Recast the items below as a numbered list, leaving out blank lines.

MATERIAL SHOWN:
--*--
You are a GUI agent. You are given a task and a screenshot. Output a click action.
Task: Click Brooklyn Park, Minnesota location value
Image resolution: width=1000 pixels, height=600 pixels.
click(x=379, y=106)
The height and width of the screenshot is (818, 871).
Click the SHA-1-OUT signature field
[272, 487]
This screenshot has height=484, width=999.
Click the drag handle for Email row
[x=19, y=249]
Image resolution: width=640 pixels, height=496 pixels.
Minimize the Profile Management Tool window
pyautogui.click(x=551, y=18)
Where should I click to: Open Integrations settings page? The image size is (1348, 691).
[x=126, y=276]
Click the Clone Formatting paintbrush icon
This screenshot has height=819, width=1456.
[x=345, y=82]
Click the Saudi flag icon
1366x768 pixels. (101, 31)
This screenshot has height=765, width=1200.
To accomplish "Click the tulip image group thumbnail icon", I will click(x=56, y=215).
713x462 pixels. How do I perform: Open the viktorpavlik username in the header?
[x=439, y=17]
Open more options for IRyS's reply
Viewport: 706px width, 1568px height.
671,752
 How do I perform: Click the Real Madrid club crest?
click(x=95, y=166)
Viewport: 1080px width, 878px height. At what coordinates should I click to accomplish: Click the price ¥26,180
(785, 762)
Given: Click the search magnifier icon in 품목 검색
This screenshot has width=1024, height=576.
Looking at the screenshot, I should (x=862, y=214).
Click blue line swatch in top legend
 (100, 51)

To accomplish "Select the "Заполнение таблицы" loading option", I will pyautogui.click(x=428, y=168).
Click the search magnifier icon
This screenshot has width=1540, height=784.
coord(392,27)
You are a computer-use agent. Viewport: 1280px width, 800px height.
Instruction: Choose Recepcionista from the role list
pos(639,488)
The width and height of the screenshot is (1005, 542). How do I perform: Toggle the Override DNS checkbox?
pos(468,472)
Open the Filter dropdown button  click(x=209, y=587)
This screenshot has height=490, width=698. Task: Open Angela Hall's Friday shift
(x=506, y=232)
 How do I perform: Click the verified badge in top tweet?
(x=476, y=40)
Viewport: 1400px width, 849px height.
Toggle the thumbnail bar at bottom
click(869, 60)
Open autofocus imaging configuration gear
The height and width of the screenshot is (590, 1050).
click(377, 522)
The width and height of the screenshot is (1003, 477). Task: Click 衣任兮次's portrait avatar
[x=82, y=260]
--*--
RESULT BELOW:
1. You are a GUI agent. You are given a task and a screenshot. Output a click action.
2. Task: Click Brooklyn Park, Minnesota location value
3. Image resolution: width=1000 pixels, height=600 pixels.
4. click(x=379, y=106)
5. The height and width of the screenshot is (818, 871).
6. Click the SHA-1-OUT signature field
7. [272, 487]
8. This screenshot has height=484, width=999.
9. Click the drag handle for Email row
10. [x=19, y=249]
11. Image resolution: width=640 pixels, height=496 pixels.
12. Minimize the Profile Management Tool window
13. pyautogui.click(x=551, y=18)
14. Where should I click to: Open Integrations settings page? The image size is (1348, 691).
15. [x=126, y=276]
16. Click the Clone Formatting paintbrush icon
17. This screenshot has height=819, width=1456.
18. [x=345, y=82]
19. Click the Saudi flag icon
20. 1366x768 pixels. (101, 31)
21. This screenshot has height=765, width=1200.
22. To accomplish "Click the tulip image group thumbnail icon", I will click(x=56, y=215).
23. 713x462 pixels. How do I perform: Open the viktorpavlik username in the header?
24. [x=439, y=17]
25. Open more options for IRyS's reply
26. Viewport: 706px width, 1568px height.
27. 671,752
28.  How do I perform: Click the Real Madrid club crest?
29. click(x=95, y=166)
30. Viewport: 1080px width, 878px height. At what coordinates should I click to accomplish: Click the price ¥26,180
31. (785, 762)
32. Given: Click the search magnifier icon in 품목 검색
33. This screenshot has width=1024, height=576.
34. Looking at the screenshot, I should (x=862, y=214).
35. Click blue line swatch in top legend
36.  (100, 51)
37. To accomplish "Select the "Заполнение таблицы" loading option", I will pyautogui.click(x=428, y=168).
38. Click the search magnifier icon
39. This screenshot has width=1540, height=784.
40. coord(392,27)
41. You are a computer-use agent. Viewport: 1280px width, 800px height.
42. Instruction: Choose Recepcionista from the role list
43. pos(639,488)
44. The width and height of the screenshot is (1005, 542). How do I perform: Toggle the Override DNS checkbox?
45. pos(468,472)
46. Open the Filter dropdown button  click(x=209, y=587)
47. This screenshot has height=490, width=698. Task: Open Angela Hall's Friday shift
48. (x=506, y=232)
49.  How do I perform: Click the verified badge in top tweet?
50. (x=476, y=40)
51. Viewport: 1400px width, 849px height.
52. Toggle the thumbnail bar at bottom
53. click(869, 60)
54. Open autofocus imaging configuration gear
55. The height and width of the screenshot is (590, 1050).
56. click(377, 522)
57. The width and height of the screenshot is (1003, 477). Task: Click 衣任兮次's portrait avatar
58. [x=82, y=260]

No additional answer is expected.